Possibly. I suspect he would agree that 'Frodo' represents Frodo, and that 'Frodo' represents something, and is about something.

However, if he does think that a proper name tells us which individual a proposition is about, that is not consistent with the idea that it 'fails'. Unless he means that it can always succeed in telling us which, but that there fails to be such a thing. But I don't think he means that. His 'failure' is not just existence failure, but failure of something the name was 'trying' to do. I think his picture is ultimately incoherent. He, like many others who write about this subject, conflate the ordinary sense of 'refer', i.e. which-telling, with the technical sense, i.e. semantic relation to an extra-linguistic object.

David Brightly said...

Yes, I agree there seems something a little fishy about Crane's account. Talk of names sometimes failing to achieve an aim rather suggests he sees a somewhat bigger role for names than the minimalist position allows.

I have been dipping into some of Robin Jeshion's papers that Crane cites. Jeshion's 'cognitivism' and talk of 'mental files' I find congenial and close to my own inchoate ideas. I start with the thought that we largely use sentences to modify another's belief states. So I see a sentence like 'Frodo bore the ring' as analogous to a program fragment with operational semantics roughly: find the file labelled 'Frodo' and append the predicate 'bore the ring' to it. Of course, this ignores our awareness of deceit, but it conveys how the sentence is to update our belief state if we do take it as gospel. So proper names are in the first instance labels for personal mental entities. The problem is then to explain how sometimes my mental file coheres with yours sufficiently to give rise to the sense of reference to a single external object. I'm not aware as yet of any argument that this project is untractable.

Edward Ockham said...

>Jeshion's 'cognitivism' and talk of 'mental files' I find congenial and close to my own inchoate ideas.

See also Kent Bach. The problem with all these accounts is the psychologism.

>>The problem is then to explain how sometimes my mental file coheres with yours sufficiently to give rise to the sense of reference to a single external object. I'm not aware as yet of any argument that this project is untractable.
<<

Right: there's an important potential objection to the minimalist thesis here, that needs to be addressed.
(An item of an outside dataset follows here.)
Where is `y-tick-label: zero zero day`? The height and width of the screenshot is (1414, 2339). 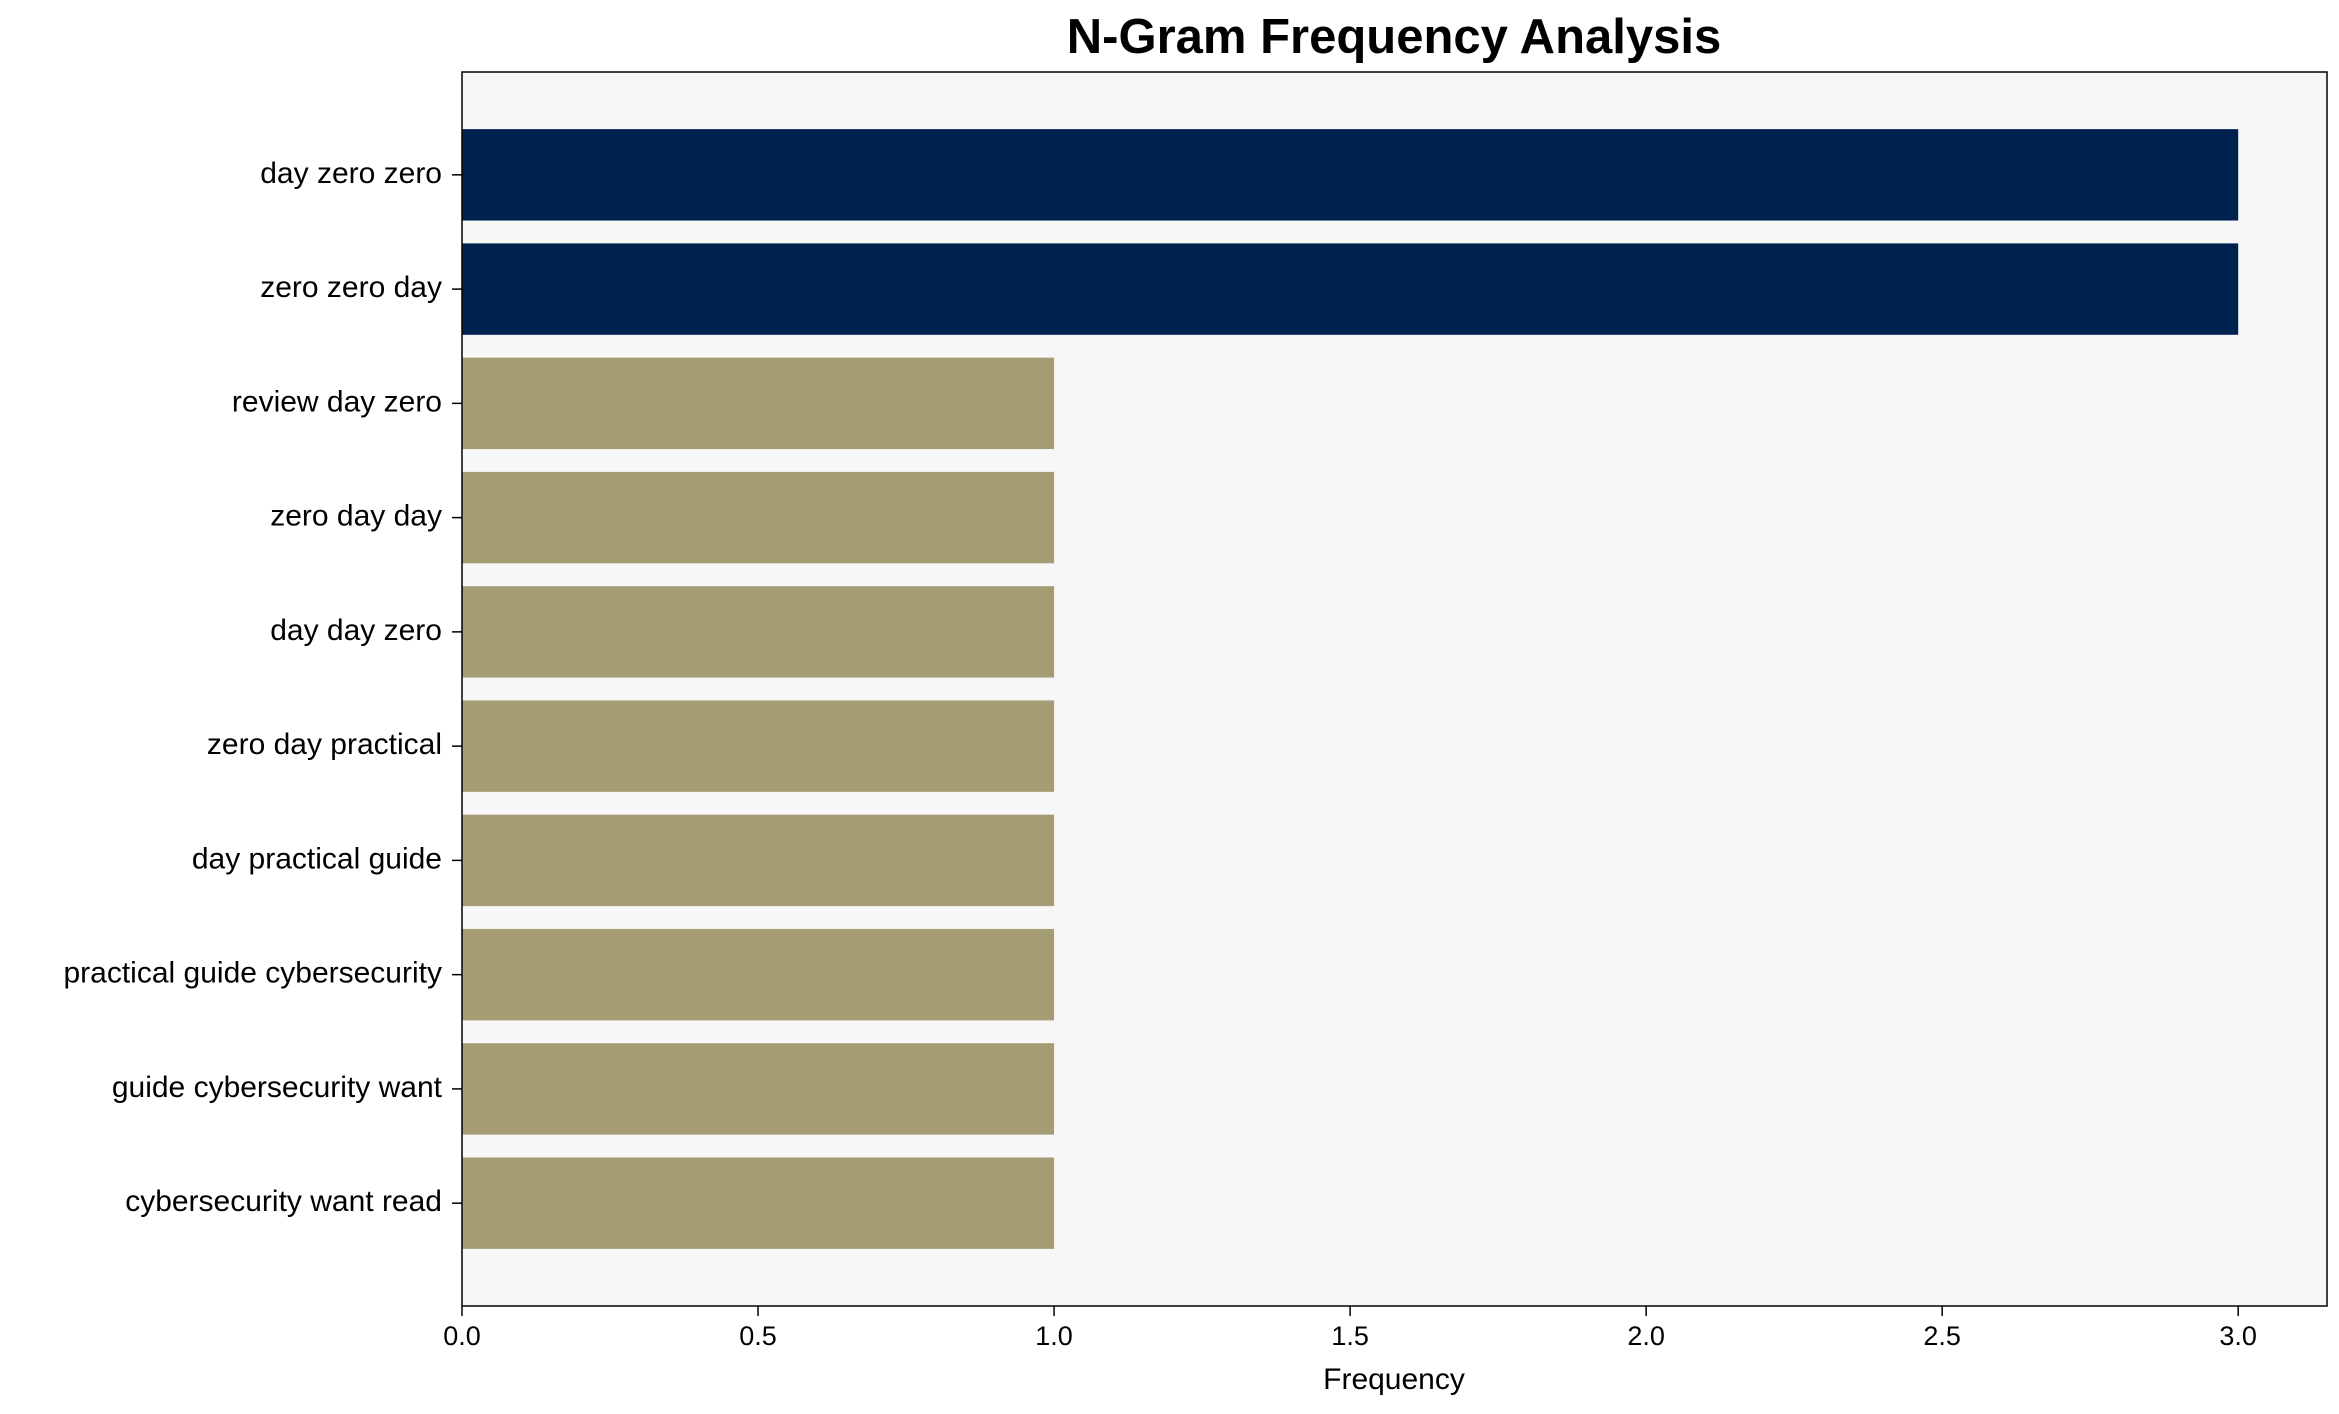 y-tick-label: zero zero day is located at coordinates (351, 288).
I take it you are comfortable with why the name 'Frodo' refers to Frodo all the way through LOTR? I.e. anyone who thought that different instances of this name, in the sense it is used in that work, could possibly be true of different hobbits, hasn't understood the name?
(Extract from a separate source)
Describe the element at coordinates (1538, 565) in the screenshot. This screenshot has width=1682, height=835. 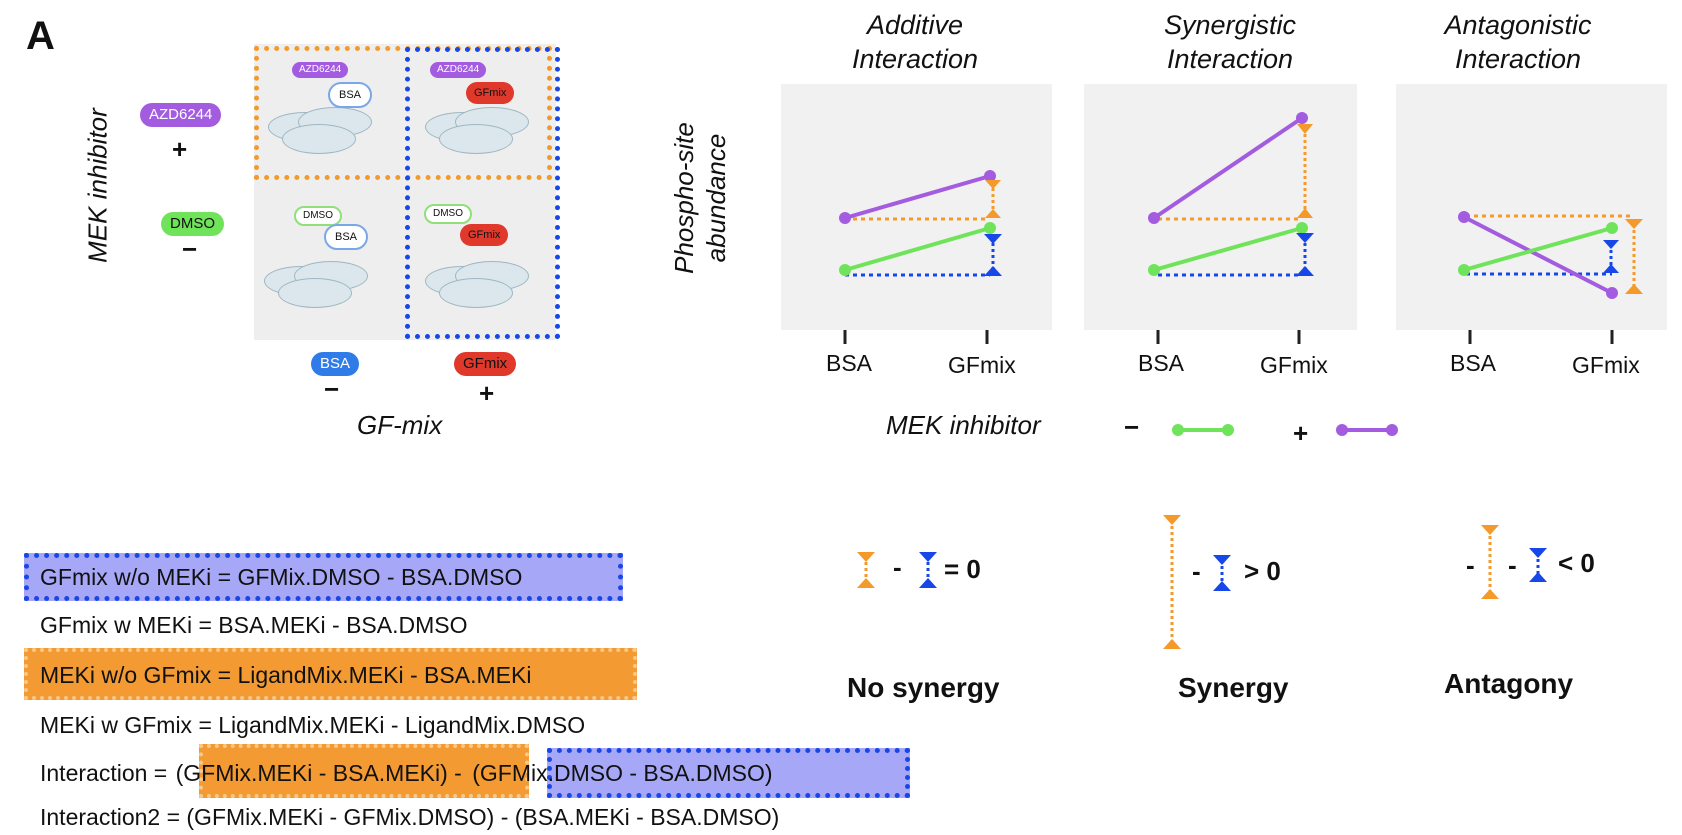
I see `antagony-blue-bracket` at that location.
The difficulty is to explain what happens when the same name, used in the same sense occurs in different texts. And to explain exactly what we mean by 'the same sense'.

I just noticed I hadn't posted, as I had intended, something on what the 'Two Towers' actually are.

David Brightly said...

I'd say that if you want to avoid talk of underlying 'semantic machinery' then 'constancy of referent' will have to be taken as axiomatic. Or better, perhaps, we assume the smallest number of referents needed to make the facts we have been given consistent.

Could you expand a bit on the psychologism objection? In OCTP Grayling says that psychologism is the acceptance of some or all of the following, all influentially rejected by Frege:
a) a belief that logical laws are 'laws of thought', ie, psychological laws;
b) a conflation of truth with verification;
c) a belief that private data of consciousness provide the correct starting point for epistemology;
d) belief that the meanings of words are ideas.
I imagine that c) and d) are the most relevant here, but I'd like to see the arguments.

Edward Ockham said...

>>Could you expand a bit on the psychologism objection?

(a) I think. The distinction between singular and general, I claim, is a logical one. The distinction that Crane seems to draw invokes psychological reasons.